So industry in conjunction with application, is utilized the high thermal conductivity coefficient characteristics of copper with copper, aluminium, heat is conducted to the fin of aluminium material, the convection action by fan is distributed in the air again.Both guaranteed that its weight did not exceed standard, but volume production has again also obtained certain enhancing efficiency.
Present industry is no matter be the manufacturing that is applied to radiator, or other use, and its albronze combination the most commonly used has welding, screw closure, mechanical type pressing or the like.
Welding method system employing fusing point, is higher than under the temperature of scolder fusing point being lower than the mother metal fusing point as scolder than the low-melting metal material of mother metal, utilizes the wetting mother metal of liquid solder, fills the play movement, and condensation forms the welding method of firm engagement interface then.Master operation has: the material pre-treatment, assemble, add operations such as thermal weld, cooling, post processing.Welding manner commonly used is soldering, the aluminium surface can form the highly stable oxide layer (AL2O3) of one deck in air, it is higher to make copper and aluminium welding connect difficulty, this is the biggest factor that hinders welding, must or adopt chemical method that it is removed the back and electroplates one deck nickel or the metal of other easy welding with its removal, copper aluminium could weld together smoothly like this.But the product that employing copper and aluminium welding in the market connects is the most serious is exactly that rate of deposition is low or quality is unstable, thereby its interface thermal resistance is higher.
The screw closure method is to use the high-performance heat-conducting medium between aluminium and copper material, applies the tight back of defeating of 80Kgf and with screw it is locked, and the effect that its interface thermal resistance and copper and aluminium welding connect is suitable.This method is subjected to the flatness of heat-conducting medium, faying face and the factors such as torsion of screw, thereby there is the serious higher problem of interface thermal resistance equally in it.
Mechanical type pressing mode is that aluminium and copper material are pressed together by mechanical mode, because aluminium has ductility, so copper can combine with aluminium matter at normal temperatures, for example, aluminum material is provided with a cylinder hole, one copper material is cylindrical, its slightly larger in diameter is in the diameter of this aluminium matter circular hole, this copper post is squeezed in this aluminium matter hole mechanically, this mode also be more considerable in conjunction with effect, but have a fatal shortcoming be exactly copper in the process that is pressed into the aluminium hole, the aluminium internal surface of hole is easily by the copper scratch, have a strong impact on pyroconductivity, still have the high problem of interface thermal resistance.

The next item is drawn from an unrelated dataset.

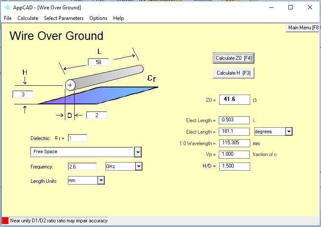Expand the Free Space dielectric dropdown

Enhancement mode technology as the aluminium extrusion technology, though copper aluminium combination technology has effectively solved above-mentioned problem, but because there is serious interface impedance problems exactly in the greatest problem of copper aluminium combination technology, if can not head it off on the technology, finished product effect even can be not so good as full aluminium extruded product so.
[summary of the invention]
Technical problem to be solved by this invention is to provide a kind of combining method of copper and aluminium alloy that significantly reduces the interface thermal resistance by heat treatment mode.
The present invention will solve to such an extent that technical problem is achieved through the following technical solutions: combining method of copper and aluminium alloy of the present invention mainly may further comprise the steps: (1) material surface is handled, and respectively leveling is carried out on the surface of the desire combination of albronze material; (2) charging, surface-treated albronze material is positioned in the heater, and the surface that its desire is engaged relatively closely reclines; (3) heated constant temperature is handled, and albronze material heating device will be housed begin heating rapidly and constant temperature processing, makes the albronze material engage the interface place and produces a kind of diffusion alloy, and it is tight to make that the albronze material engages interface; (4) cooling is carried out the nature cooling with the finished product that has engaged in this heater; (5) discharging is taken out chilled finished product in this heater, obtain final product, if any waste product it is returned above-mentioned (2) step and carries out heavy industry.Wherein the atmosphere in this device is the protective atmosphere environment of anti-oxidation.
Compared with prior art, because combining method of copper and aluminium alloy of the present invention mainly is that the albronze material is heat-treated, can be not influential in structure and function aspects to the structural design of product itself; Need not do too cataclysm to production line originally aspect processing procedure and the cost, only need to adjust a little to get final product, not need too high equipment cost, the established technology cost is low, can be applicable to waste product heavy industry aspect simultaneously, significantly reduces manufacturing cost; The interface place of albronze material produces a kind of diffusion alloy, is unique processing procedure that fully reaches copper aluminium physical bond, and the mode that is formed alloy phase by interface reduces thermal resistance, significantly improves heat conductivity.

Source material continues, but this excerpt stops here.